:: What the exercise asks ::
Copy out the entries exactly, and wherever a picture appears, leave it out.

[Dataset entries]
Content starts
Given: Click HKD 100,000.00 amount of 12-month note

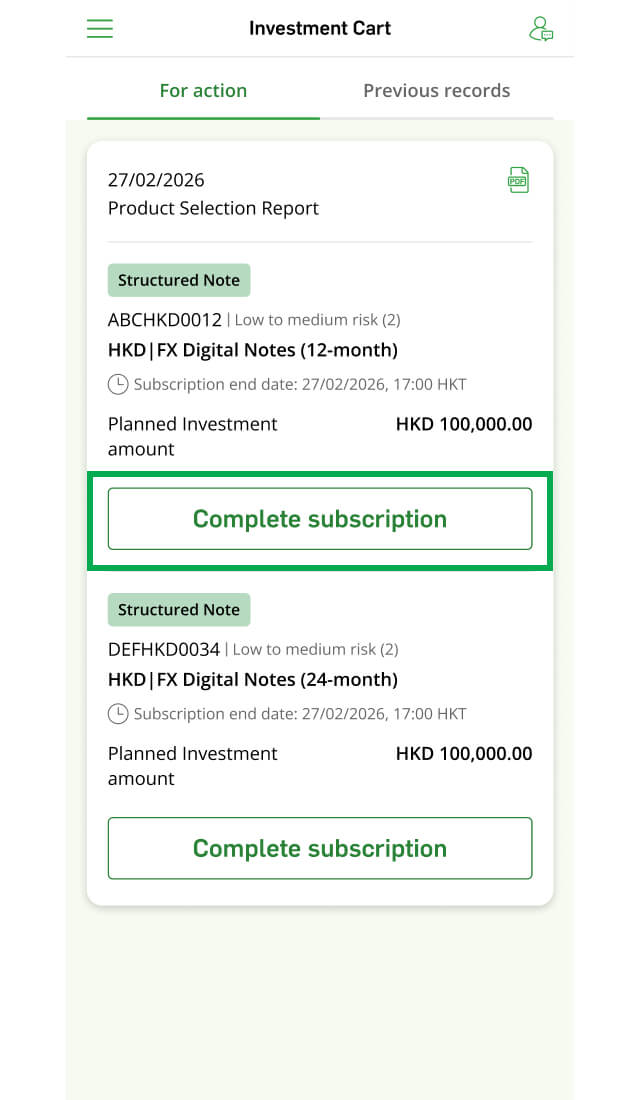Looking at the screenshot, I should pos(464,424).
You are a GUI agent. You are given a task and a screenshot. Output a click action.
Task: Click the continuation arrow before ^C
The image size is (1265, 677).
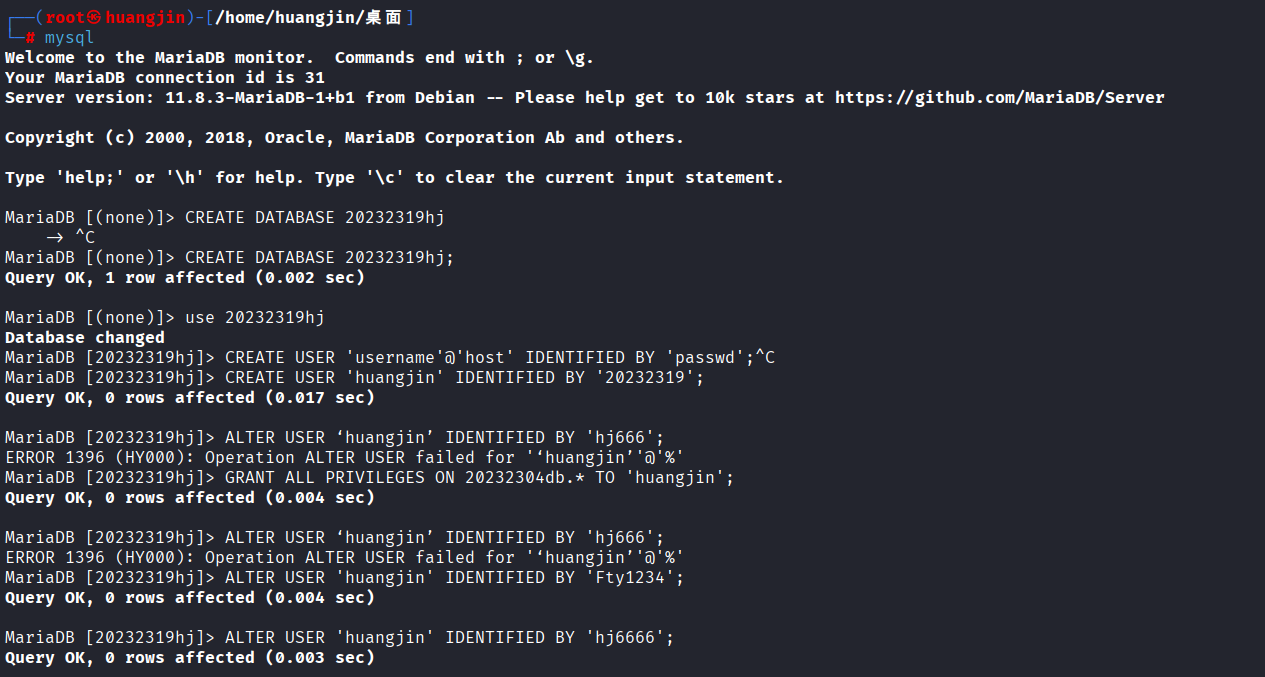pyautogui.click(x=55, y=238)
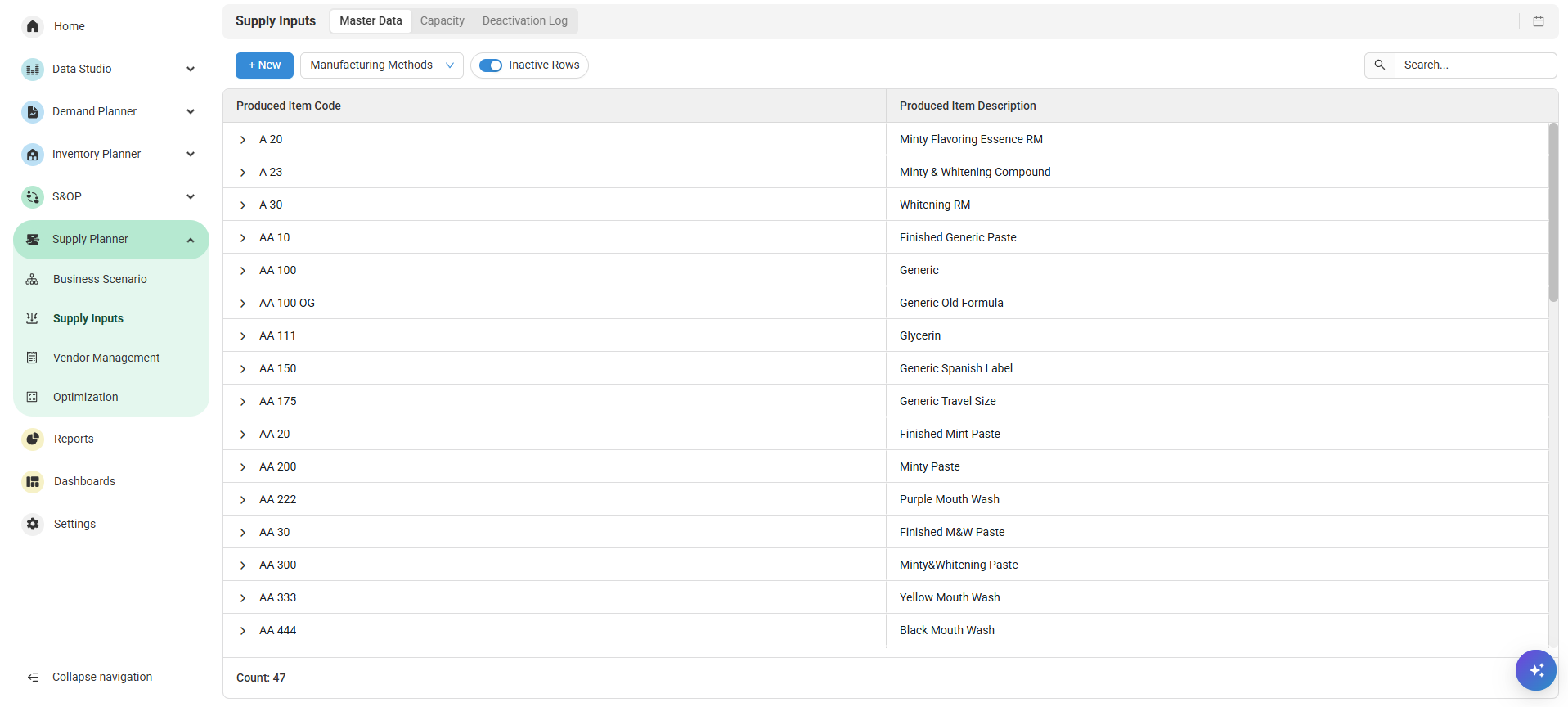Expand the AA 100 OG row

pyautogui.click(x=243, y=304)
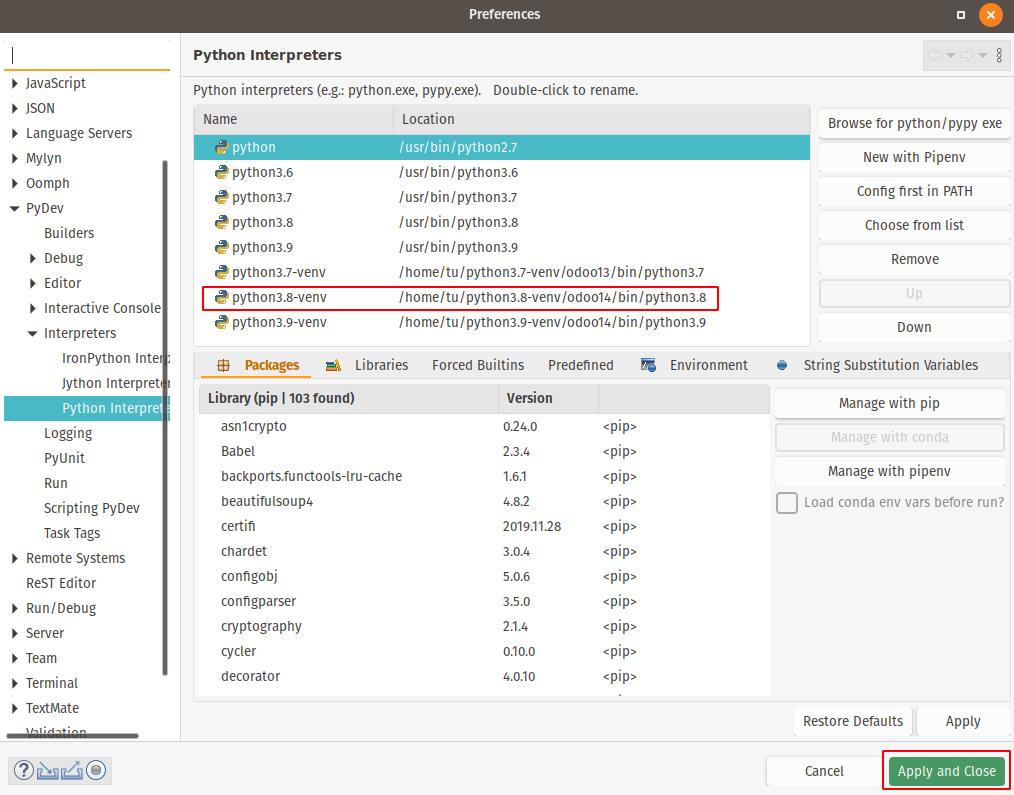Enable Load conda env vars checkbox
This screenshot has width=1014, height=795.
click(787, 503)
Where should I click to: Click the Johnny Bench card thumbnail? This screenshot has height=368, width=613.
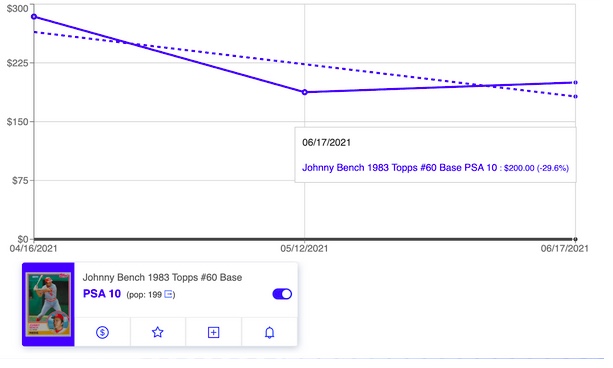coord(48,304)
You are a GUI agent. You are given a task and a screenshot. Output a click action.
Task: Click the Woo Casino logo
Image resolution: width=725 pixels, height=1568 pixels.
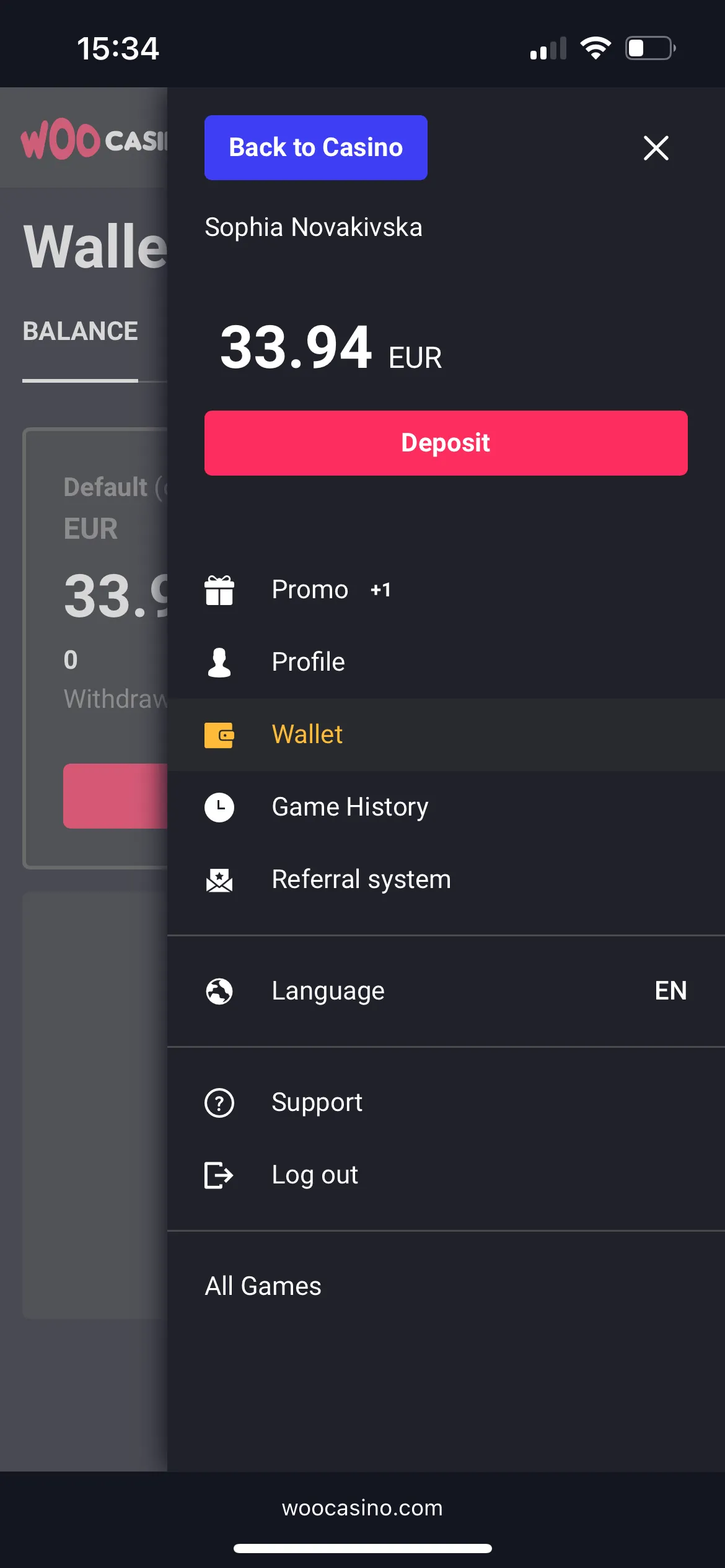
Content ends
:: Problem solution ::
Given: Click HKD 100,000.00 amount of 12-month note

Looking at the screenshot, I should pos(464,424).
You are a GUI agent. You are given a task and a screenshot. Output a click action.
Task: Click the continuation arrow before ^C
The image size is (1265, 677).
pyautogui.click(x=55, y=238)
Expand the AA 100 OG row

pyautogui.click(x=243, y=304)
Enable Load conda env vars checkbox
This screenshot has width=1014, height=795.
click(787, 503)
Where should I click to: Click the Johnny Bench card thumbnail? This screenshot has height=368, width=613.
coord(48,304)
You are a GUI agent. You are given a task and a screenshot. Output a click action.
Task: Click the Woo Casino logo
Image resolution: width=725 pixels, height=1568 pixels.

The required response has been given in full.